Haskell has a more complex and powerful type-system than the one you might be used to from formal semantics.
- Formal semantics typically uses the simply-typed lambda calculus as a basis.
- Haskell is based on System F, i.e., the polymorphic lambda calculus, which allows for universal quantification over types.
- Various language extensions exist to make Haskell's type system even more powerful (dependent types, linear types, etc).
- In this course, we won't go beyond anything expressible in the polymorphic lambda calculus.

1.3. Getting information about types

You can find out the type of any haskell expression quite easily using the :type command in GHCi:

ghci> :t "hello haskell!"
"hello haskell!" :: String
ghci> :t 'a'
'a' :: Char

Note that single characters are enclosed in single quotes.
The double colon :: is interpreted as has the type.

1.4. Type annotations

We explicitly annotate expressons with their type using ::.

ghci> :t ("hello haskell!" :: String)
"hello haskell!" :: String

If we annotate an expression with the wrong type, we'll get an error:

ghci> :t ("hello haskell!" :: Char)
<interactive>:1:2: error:
    • Couldn't match type ‘[Char]’ with ‘Char’
      Expected: Char
        Actual: String

1.5. String types

String is actually a name for a complex type, [Char].

That is to say, strings in haskell are actually just lists of characters.

In general, for any type a, the type [a] is the type of a list of things of type a.

1.6. Printing strings

We can print strings to the standard output in GHCi using the putStrLn or putStr functions.

ghci> putStrLn "hello haskell!"
hello haskell!

Examine the type of putStrLn. You'll notice something quite interesting.

ghci> :t putStrLn
putStrLn :: String -> IO ()

In Haskell, we use arrow notation for function types (we'll come back to this later). IO () is a special type to indicate that the program has some effect beyond evaluation of functions and arguments.

1.7. Printing strings from a source file

  -- print1.hs

module Print1 where

main :: IO ()
main = putStrLn "hello world!"

If we load print1.hs from GHCi and execute main, hello world! will be printed to the standard output.

1.8. The `main` function

In haskell main is the default action when building an executable, or running it in GHCi, and it must always be of type IO ().

putStrLn :: String -> IO ()

Input/output is much more complicated in Haskell than in most other programming languages, since it involves exploiting Haskell's type system to reason about side effects. This will be a topic for later in the semester.

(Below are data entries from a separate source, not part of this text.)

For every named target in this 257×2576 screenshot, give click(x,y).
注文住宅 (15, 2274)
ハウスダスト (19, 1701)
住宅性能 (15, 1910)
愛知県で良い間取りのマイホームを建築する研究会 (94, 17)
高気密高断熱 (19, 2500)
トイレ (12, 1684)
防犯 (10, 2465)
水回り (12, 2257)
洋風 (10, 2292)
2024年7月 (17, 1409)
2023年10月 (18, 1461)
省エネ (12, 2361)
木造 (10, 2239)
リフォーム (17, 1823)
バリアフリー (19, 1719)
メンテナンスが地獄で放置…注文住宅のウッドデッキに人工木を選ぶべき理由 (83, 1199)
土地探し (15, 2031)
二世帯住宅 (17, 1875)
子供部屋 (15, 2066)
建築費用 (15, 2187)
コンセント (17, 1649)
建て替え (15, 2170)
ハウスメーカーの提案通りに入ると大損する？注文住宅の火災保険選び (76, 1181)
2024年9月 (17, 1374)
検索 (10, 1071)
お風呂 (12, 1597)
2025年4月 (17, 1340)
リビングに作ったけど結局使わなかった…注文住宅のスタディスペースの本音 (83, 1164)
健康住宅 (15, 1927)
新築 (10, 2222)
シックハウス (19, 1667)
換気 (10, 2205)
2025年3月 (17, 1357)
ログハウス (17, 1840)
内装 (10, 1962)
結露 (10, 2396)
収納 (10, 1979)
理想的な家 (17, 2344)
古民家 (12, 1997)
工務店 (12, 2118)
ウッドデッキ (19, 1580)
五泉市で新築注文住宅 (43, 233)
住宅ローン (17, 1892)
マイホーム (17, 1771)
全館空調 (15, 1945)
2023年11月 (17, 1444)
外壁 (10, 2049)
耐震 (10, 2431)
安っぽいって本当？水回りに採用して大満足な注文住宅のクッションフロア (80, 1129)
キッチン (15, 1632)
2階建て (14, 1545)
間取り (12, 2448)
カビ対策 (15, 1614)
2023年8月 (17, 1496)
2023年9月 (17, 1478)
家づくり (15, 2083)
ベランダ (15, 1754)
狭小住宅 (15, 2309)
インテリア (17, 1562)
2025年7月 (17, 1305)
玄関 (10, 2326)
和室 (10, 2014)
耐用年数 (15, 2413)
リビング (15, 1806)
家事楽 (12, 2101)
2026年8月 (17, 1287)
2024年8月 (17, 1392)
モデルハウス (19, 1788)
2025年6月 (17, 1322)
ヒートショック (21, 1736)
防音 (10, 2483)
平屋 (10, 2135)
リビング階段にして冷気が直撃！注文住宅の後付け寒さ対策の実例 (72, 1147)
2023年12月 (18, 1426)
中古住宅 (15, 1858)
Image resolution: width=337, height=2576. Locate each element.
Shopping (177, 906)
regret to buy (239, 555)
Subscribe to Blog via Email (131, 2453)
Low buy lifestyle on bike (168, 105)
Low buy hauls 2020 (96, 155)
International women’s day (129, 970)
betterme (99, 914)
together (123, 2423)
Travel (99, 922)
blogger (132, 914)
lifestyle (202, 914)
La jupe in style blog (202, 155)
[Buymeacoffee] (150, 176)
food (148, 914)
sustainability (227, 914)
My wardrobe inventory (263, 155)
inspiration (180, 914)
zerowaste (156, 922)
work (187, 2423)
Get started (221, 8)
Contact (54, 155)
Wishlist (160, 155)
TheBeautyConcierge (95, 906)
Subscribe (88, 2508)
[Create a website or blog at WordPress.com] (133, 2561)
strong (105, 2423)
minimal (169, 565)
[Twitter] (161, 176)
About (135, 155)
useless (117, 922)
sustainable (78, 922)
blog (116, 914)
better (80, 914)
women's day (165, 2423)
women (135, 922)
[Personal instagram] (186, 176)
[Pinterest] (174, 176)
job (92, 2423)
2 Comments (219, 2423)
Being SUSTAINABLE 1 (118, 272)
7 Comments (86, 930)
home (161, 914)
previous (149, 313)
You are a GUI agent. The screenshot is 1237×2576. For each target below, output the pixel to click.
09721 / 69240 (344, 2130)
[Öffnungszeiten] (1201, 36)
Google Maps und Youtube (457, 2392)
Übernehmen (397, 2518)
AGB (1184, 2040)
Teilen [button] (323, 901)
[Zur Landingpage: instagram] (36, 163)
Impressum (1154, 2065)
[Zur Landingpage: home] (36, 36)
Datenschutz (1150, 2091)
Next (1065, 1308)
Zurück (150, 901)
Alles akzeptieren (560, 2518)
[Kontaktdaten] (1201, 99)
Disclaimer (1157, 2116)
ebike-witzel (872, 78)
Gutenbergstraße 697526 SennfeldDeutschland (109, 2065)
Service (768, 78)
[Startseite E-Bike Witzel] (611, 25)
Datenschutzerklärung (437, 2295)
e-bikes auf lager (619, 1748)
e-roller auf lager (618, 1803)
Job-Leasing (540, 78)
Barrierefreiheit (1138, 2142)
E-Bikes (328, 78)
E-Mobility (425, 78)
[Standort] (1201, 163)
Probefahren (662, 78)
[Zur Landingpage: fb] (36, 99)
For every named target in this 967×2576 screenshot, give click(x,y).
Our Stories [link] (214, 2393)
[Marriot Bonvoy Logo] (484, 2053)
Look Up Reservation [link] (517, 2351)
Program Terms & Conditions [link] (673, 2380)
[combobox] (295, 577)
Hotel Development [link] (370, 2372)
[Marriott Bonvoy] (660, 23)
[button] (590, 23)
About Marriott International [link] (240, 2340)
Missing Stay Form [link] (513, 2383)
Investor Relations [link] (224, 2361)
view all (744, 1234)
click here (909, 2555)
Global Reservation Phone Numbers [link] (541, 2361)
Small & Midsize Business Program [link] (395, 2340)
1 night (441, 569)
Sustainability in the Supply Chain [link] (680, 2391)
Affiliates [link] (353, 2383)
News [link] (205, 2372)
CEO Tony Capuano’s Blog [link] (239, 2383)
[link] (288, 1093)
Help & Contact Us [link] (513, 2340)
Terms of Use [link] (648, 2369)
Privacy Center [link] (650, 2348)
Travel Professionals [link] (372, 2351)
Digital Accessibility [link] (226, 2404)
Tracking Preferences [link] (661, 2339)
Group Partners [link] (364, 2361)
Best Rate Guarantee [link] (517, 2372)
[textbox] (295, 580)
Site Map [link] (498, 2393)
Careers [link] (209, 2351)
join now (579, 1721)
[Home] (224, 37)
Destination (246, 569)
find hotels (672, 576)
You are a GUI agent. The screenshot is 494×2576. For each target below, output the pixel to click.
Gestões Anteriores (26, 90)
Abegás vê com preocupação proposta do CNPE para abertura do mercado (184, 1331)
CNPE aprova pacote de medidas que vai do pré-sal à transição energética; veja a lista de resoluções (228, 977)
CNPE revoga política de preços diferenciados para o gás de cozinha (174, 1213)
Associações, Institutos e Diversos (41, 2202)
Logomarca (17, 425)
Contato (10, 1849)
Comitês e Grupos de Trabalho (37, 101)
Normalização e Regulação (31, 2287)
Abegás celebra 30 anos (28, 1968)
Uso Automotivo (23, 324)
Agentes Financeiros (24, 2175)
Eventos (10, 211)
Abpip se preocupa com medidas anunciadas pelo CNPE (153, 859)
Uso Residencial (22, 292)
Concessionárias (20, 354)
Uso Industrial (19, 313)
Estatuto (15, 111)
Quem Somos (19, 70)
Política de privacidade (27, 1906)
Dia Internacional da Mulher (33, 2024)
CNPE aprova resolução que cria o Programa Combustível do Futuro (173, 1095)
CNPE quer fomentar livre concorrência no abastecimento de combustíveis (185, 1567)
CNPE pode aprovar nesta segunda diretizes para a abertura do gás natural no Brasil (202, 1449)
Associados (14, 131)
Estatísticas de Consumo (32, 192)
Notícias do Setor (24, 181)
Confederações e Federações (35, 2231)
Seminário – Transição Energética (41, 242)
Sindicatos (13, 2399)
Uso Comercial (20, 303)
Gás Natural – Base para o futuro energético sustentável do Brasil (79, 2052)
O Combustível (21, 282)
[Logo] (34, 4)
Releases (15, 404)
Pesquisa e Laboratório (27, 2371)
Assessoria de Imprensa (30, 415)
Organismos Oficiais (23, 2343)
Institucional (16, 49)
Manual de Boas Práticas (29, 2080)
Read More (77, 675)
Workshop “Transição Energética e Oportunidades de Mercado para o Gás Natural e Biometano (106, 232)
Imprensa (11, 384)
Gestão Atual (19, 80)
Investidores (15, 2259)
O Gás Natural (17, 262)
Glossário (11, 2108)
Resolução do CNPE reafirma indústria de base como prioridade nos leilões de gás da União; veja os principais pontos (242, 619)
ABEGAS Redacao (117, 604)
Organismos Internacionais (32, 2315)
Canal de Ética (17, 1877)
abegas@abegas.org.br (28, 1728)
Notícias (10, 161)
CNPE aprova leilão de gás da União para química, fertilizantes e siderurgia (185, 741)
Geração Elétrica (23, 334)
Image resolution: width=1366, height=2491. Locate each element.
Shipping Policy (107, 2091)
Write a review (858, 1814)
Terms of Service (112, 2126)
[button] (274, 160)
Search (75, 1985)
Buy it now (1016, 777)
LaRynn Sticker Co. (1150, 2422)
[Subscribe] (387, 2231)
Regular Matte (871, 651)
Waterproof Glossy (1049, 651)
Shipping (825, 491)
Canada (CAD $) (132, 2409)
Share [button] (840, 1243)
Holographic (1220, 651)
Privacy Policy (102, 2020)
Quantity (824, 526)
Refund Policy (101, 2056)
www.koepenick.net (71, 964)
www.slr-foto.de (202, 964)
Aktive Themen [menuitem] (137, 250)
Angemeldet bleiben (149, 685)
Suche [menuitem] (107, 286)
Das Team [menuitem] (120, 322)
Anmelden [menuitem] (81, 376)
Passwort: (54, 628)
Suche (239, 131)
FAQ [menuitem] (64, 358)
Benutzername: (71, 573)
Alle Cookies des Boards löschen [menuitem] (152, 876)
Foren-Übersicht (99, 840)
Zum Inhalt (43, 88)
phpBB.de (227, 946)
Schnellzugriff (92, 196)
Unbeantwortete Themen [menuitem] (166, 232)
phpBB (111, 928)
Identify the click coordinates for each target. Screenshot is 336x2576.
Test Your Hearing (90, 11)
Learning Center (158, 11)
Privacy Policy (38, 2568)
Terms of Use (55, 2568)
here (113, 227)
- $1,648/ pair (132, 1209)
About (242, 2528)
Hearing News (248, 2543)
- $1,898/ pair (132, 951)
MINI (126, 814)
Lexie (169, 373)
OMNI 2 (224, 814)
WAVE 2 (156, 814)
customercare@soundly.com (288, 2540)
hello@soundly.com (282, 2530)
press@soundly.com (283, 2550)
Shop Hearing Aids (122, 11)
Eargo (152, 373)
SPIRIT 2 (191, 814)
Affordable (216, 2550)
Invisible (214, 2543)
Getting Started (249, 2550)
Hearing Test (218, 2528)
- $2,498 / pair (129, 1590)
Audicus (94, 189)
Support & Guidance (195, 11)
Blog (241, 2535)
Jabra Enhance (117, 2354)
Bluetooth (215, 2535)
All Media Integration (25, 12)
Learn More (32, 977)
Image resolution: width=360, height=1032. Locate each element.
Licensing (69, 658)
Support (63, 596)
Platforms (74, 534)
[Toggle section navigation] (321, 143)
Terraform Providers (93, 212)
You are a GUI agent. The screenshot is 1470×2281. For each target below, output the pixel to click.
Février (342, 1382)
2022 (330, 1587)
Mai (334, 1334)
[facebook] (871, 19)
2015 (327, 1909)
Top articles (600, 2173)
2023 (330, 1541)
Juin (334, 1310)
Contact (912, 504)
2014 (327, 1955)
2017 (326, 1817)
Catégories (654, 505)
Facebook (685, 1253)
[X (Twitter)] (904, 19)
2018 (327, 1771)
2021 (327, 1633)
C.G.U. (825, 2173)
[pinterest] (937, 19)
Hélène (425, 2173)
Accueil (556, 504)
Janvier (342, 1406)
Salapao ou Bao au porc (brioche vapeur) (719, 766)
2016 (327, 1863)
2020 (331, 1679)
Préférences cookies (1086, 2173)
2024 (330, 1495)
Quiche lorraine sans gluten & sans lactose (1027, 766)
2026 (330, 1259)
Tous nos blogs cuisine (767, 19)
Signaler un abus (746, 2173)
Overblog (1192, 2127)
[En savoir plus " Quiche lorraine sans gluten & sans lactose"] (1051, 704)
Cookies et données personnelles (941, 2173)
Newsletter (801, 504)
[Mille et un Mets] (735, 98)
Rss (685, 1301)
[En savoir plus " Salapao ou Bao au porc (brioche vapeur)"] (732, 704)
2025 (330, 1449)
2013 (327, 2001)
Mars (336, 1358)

1.9. Concatenating strings

There are two functions for concatenating strings in the haskell prelude:

(++) :: [a] -> [a] -> [a]
concat :: [[a]] -> [a]

++ is an infix operator, whereas concat is just an ordinary function.
Note that a in the type signature is a type variable. Free variables in type signatures are implicitly universally quantified in Haskell.
This means that both ++ and concat are polymorphic functions; they can be used to combine lists more generally.

1.10. Types primer i

In formal semantics, functional types are often written using angled-brackets (e.g., \(\langle e,t \rangle\)), following the convention used by (Heim, Irene and Kratzer, Angelika, 1998).

Haskell uses arrow notation, which is more commonly found in the computer science/programming language literature, although some semantics texts use arrow notation (Carpenter, Bob, 1998).

Arrow notation in Haskell is right associative:

a -> b -> c \(\iff \) a -> (b -> c)

1.11. Types primer ii

Let's look again at the type for list concatenation:

(++) :: [a] -> [a] -> [a]

(->) is a type constructor. It takes two types a, b and returns the type of a function from \(a\)s to \(b\)s.
One important feature of haskell is the possibility of defining arbitrary constructors; ([.]) takes a type a and returns the type of a list of \(a\)s.
Remember, free type variables are implicitly universally quanitified, which means that list concatenation is defined for something of type [a], where a can be any type.

1.12. Strings as lists of chars

"hello haskell!"
['h','e','l','l','o',' ','h','a','s','k','e','l','l','!']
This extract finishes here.